Archive | 2019
Rosa arvensis as a possible genetic model
Abstract
Despite a long-range breeding tradition in Europe, the rose remains poorly investigated at the level of formal genetics. In particular, a genetic model is missing that uses the advantages of reliable advanced pedigree from a wild species, carrying precise genotype annotations for characters and documented data on the origin of the genetic variations. Diploid species are more suitable for developing and understanding classical genetics in roses, and such studies can be extrapolated to tetraploid garden roses. R. arvensis, a common hardy rose from the synstylae group, is the only one diploid species to be broadly distributed in Europe, but was never explored genetically. In the wild, R. arvensis has distinctive traits, with no or little variability at first glance.
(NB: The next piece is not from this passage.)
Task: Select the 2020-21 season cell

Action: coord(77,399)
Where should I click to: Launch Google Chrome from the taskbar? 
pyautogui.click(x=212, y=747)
Nevertheless, I have sampled from several regions of France, more than 60 rare variants and founded an experimental and conservatory garden to investigate the species genetically. For this, I chose a wild-collected (1995) standard plant Osenbuhr as the reference genotype to start several complementary strategies of breeding programmes: controlled consanguineous and semi-compatible inbred lines, genetic exploration of the wild-collected variants, hybridization with mutants from other species, and finally hybridization of mutants accurately defined from the domesticated genetic pool. As the latter strains were chosen to recapitulate most of the diploid founders of the modern roses, a historic core-collection could be reconstituted with its own genealogy in the same time. The historical pedigree was anchored to the Osenbuhr pedigree through hybridization with the different pioneer cultivars and altogether the roughly 1000 accessions convey around 160 independent characters. After 20 years of investigations, I will discuss whether R. arvensis would be suitable as a genetic model to investigate specialized metabolisms in roses.